I destroyed mom’s favorite wicker waste basket she kept in the bathroom. I told her. She rolled her eyes but didn’t scold me or anything. She knew how important this project was to me and since I’d braved near death to capture Miss Spider-dider-doo, mom just let it be. Plus, she just said she would get another one of her favorite waste baskets from Costco. :)
Cool.
So, I had dismantled the waste basket by slamming my foot on it as hard as I could) leaving a pretty cool angled piece of wicker for her to explore and build a web on.

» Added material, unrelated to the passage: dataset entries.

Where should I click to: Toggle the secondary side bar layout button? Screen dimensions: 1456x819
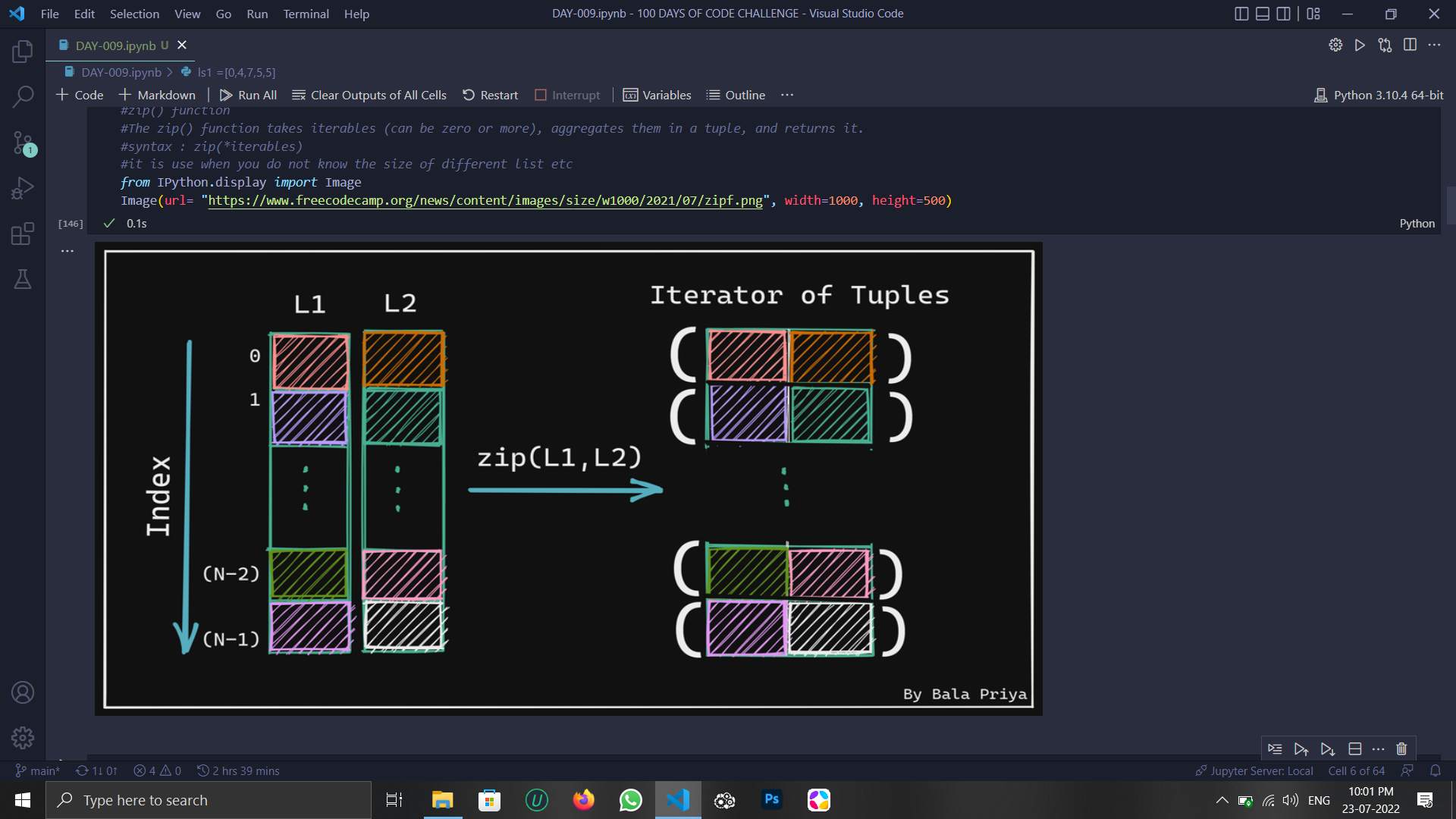point(1283,14)
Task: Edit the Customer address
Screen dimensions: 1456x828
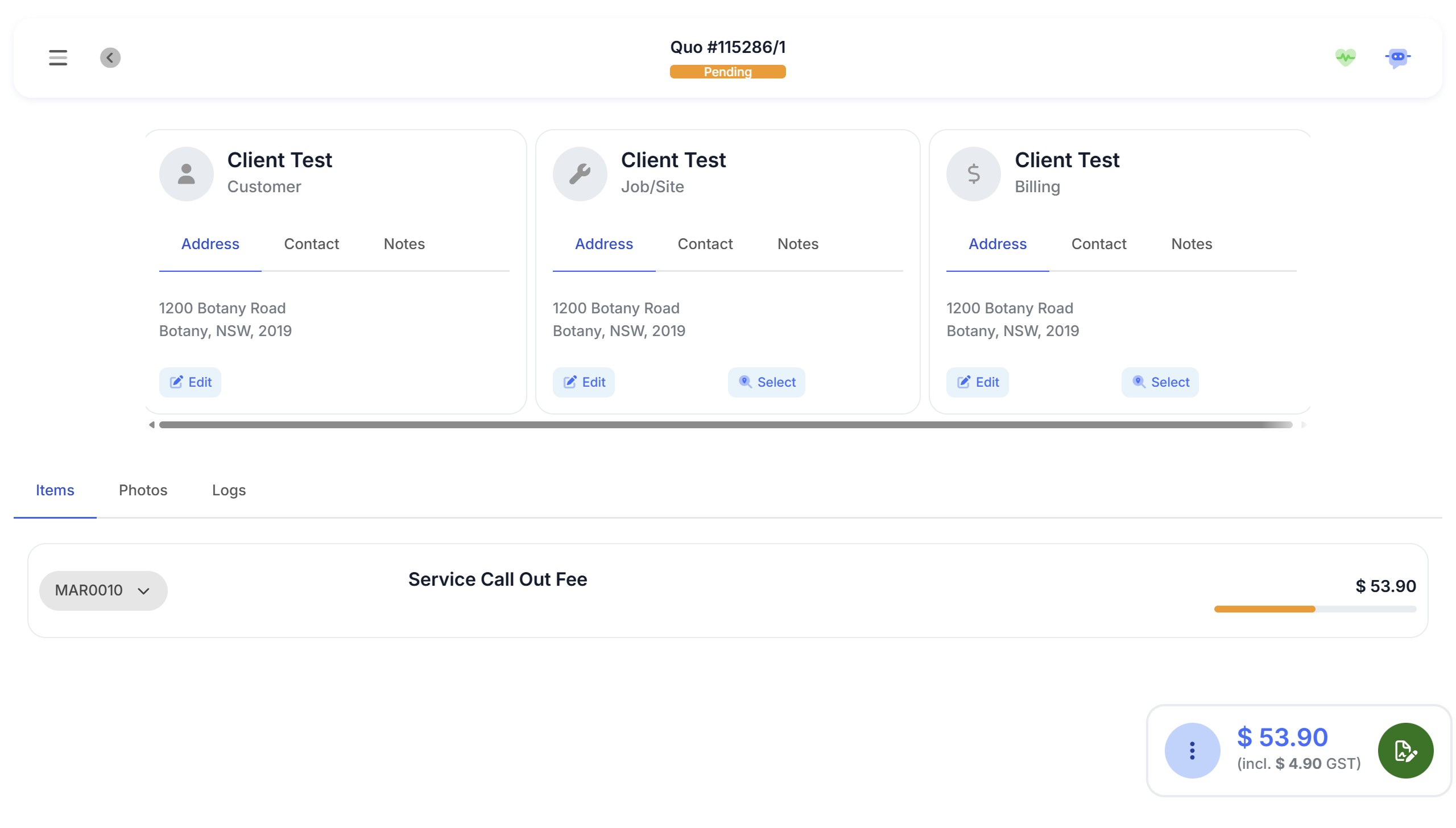Action: click(x=190, y=382)
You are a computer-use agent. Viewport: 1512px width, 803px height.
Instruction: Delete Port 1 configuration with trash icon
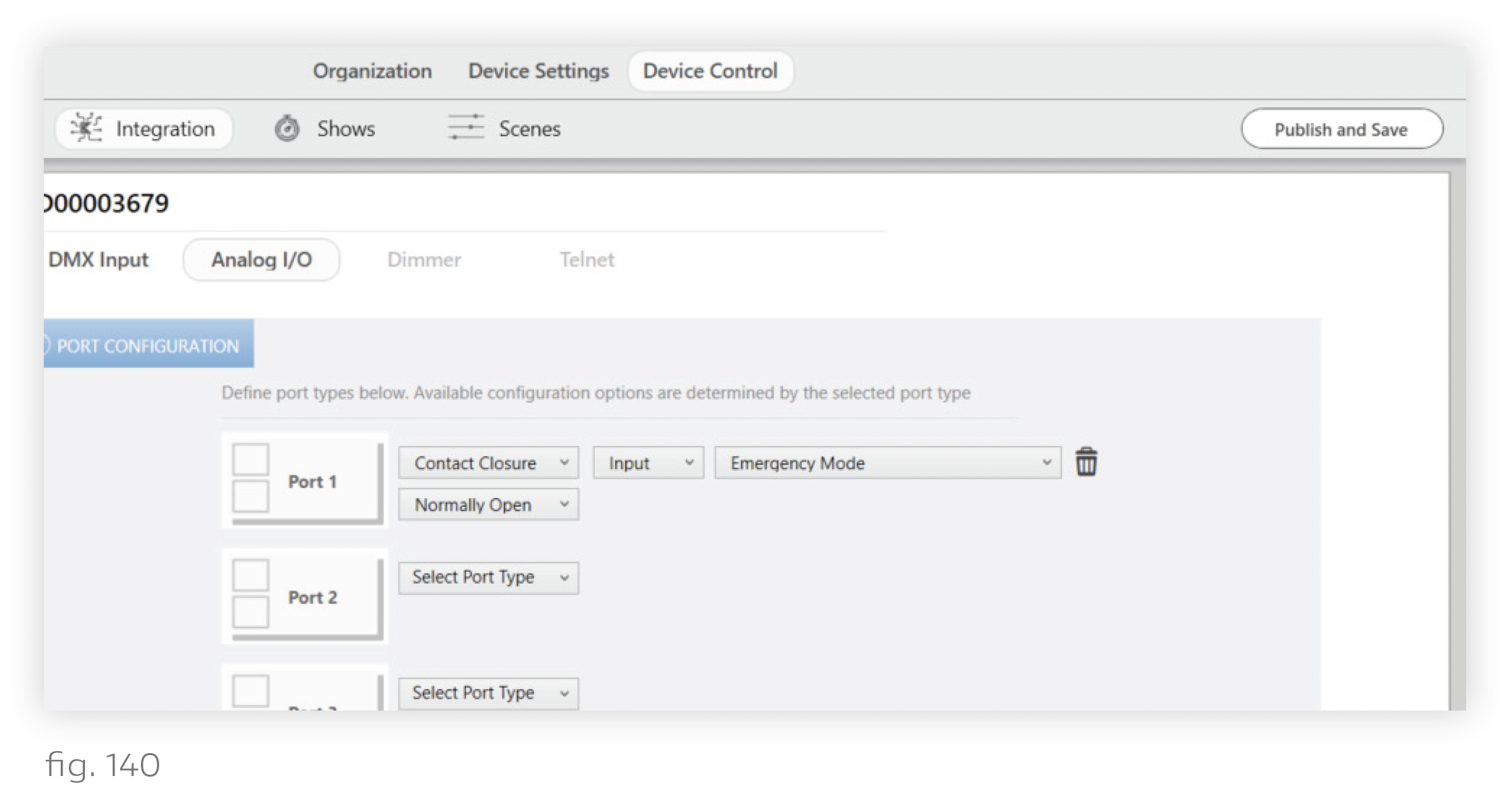click(x=1086, y=462)
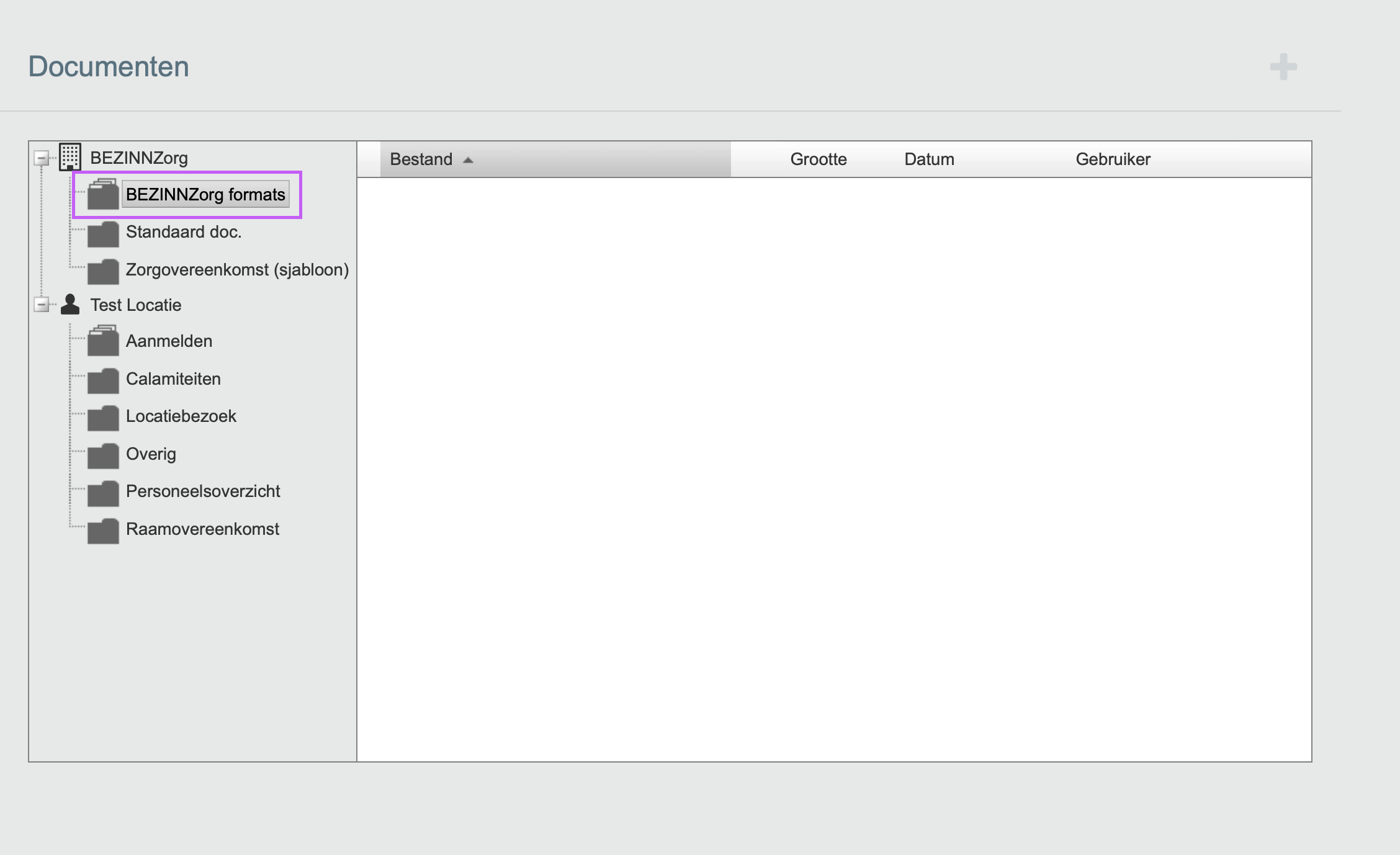Click the plus icon to add a document

click(1283, 67)
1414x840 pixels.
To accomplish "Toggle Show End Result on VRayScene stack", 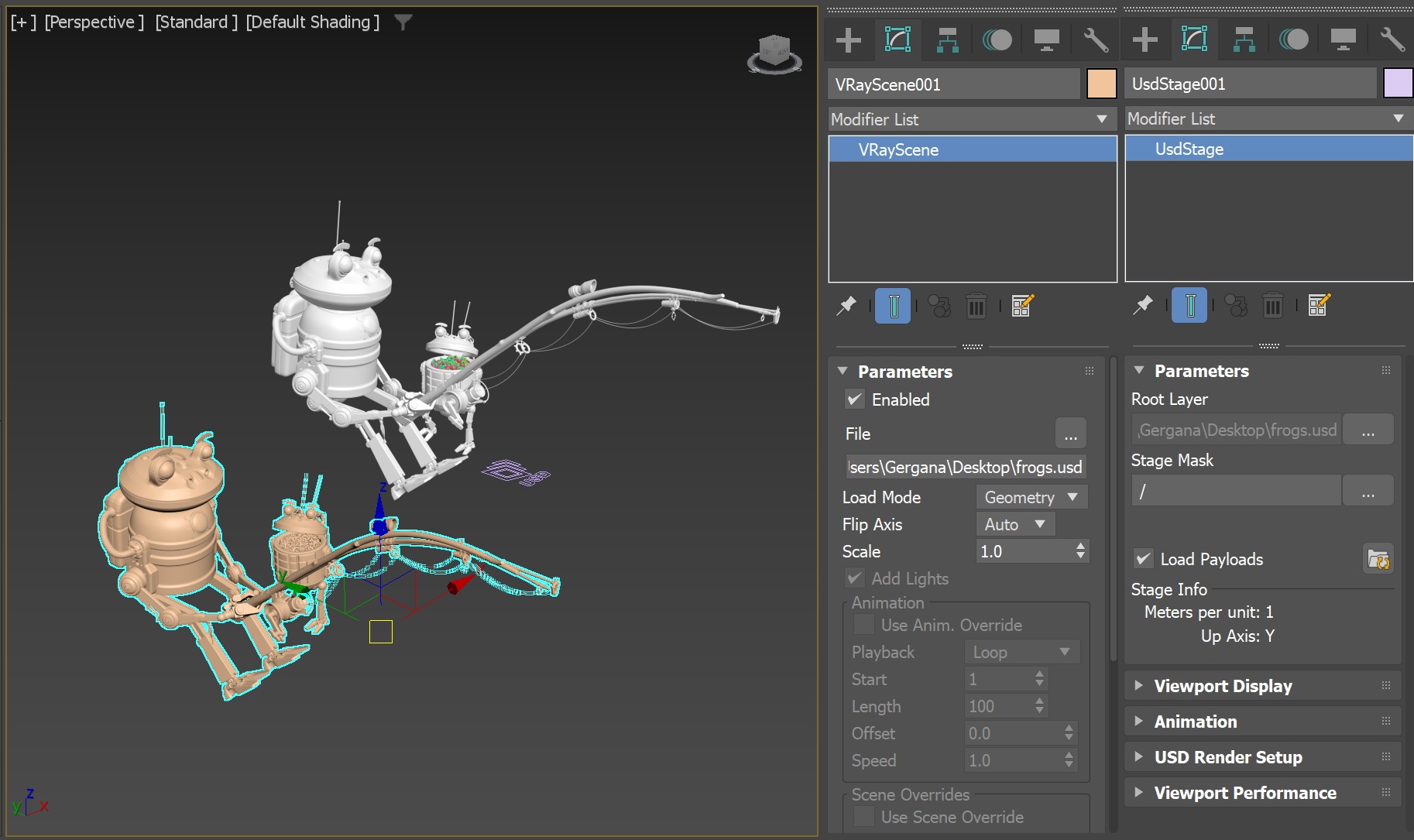I will click(x=893, y=305).

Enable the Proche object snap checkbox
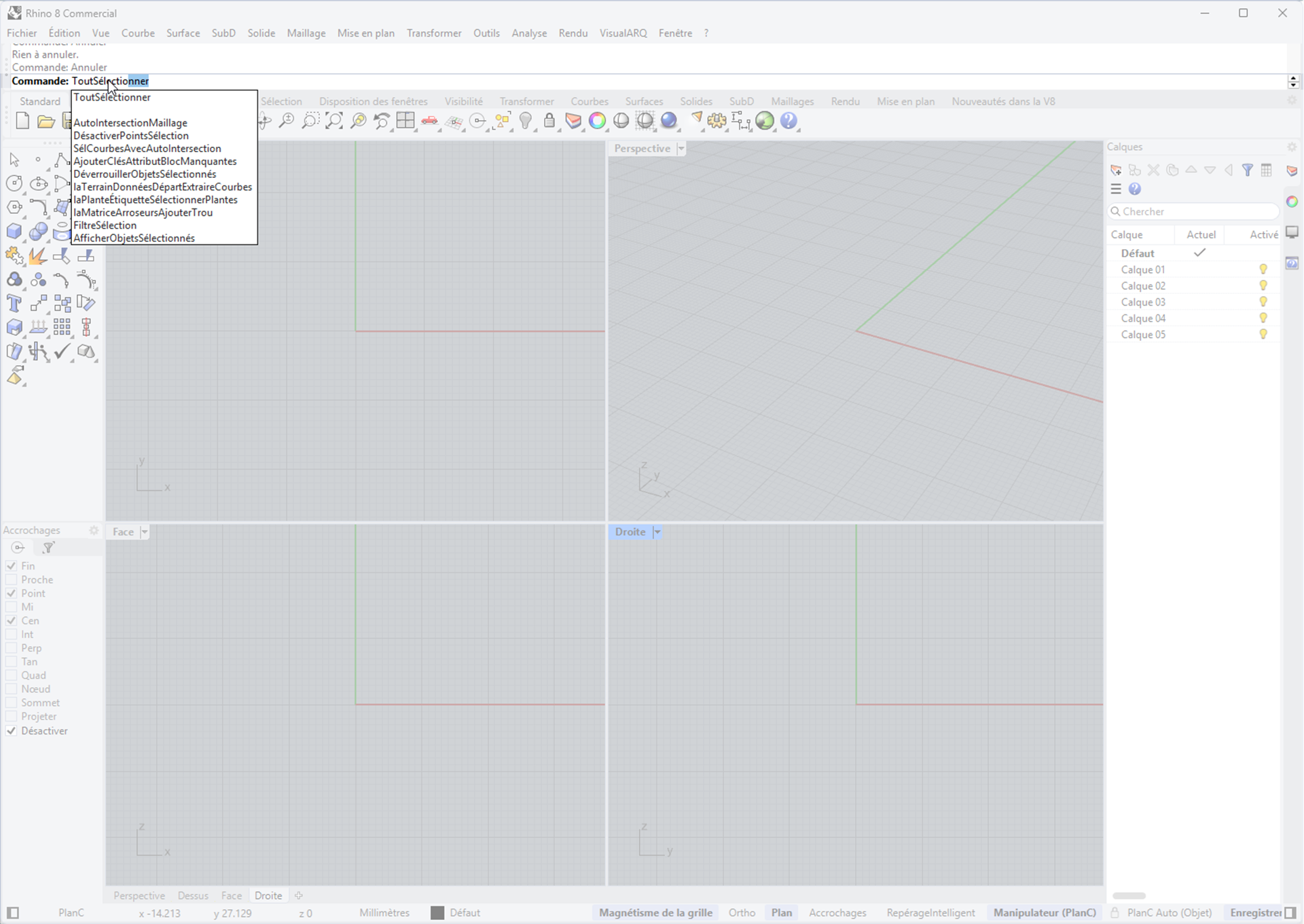(12, 580)
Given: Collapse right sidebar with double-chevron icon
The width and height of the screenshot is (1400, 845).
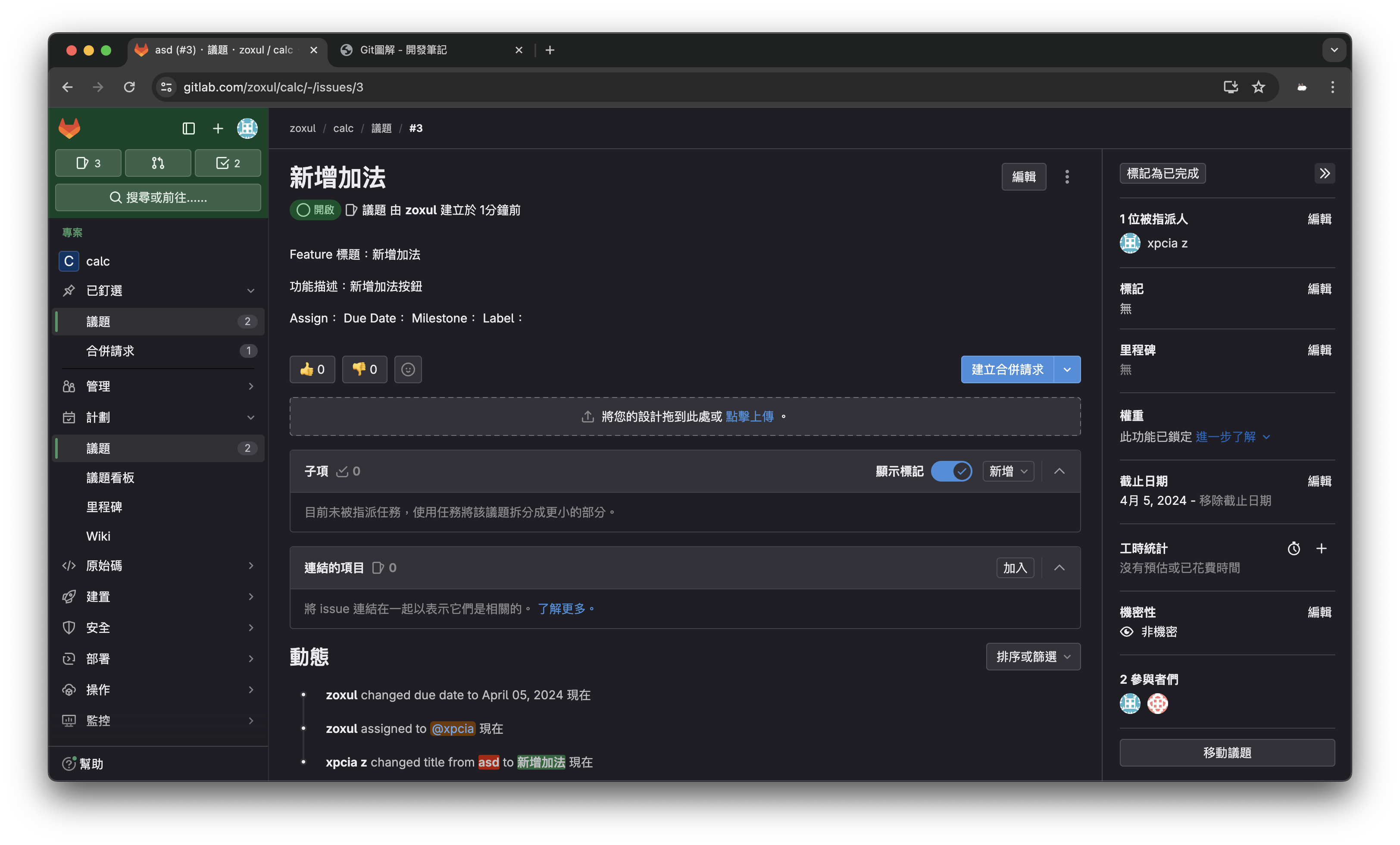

Within the day! She had already begun weaving a home for herself. It’s a spider’s nature to build. Kind of like my dad’s. He was a contractor before the accident. He loved to build. He built our house.
After my spider constructed the basic sides and angles to her web, she rested in the middle and let the bugs become ensnared. When she attacked, I would have to leave. Because each time she did, I felt like saving the bugs but that would’ve been contradictory to attracting the bugs with the fruit in the first place. Wouldn’t it?
Within a few days, things began to even out. Good thing too because my science project was due in a week.
“Take some photos, Sus.” Mom said as we ate our spaghetti that first night.
Slurp. Slurp. “K.” I could barely hear her words over the amazing garlic smell with its long noodly fingers tickling my olfactory glands.
“You need to observe everything and write down what you observe in a journal.”
Slurp. Slurp. “K.” I wanted to only savor the taste of the pungent onion playing the xylophone on top of my taste buds.
“You have a journal, honey?”
“Nuh-uh.”
“I’ll pick up a batch tomorrow from work.” She took a very proper feminine mom-bite. If ever. “Just use some loose-leaf notebook paper then and transfer your notes from that into the journal tomorrow night.”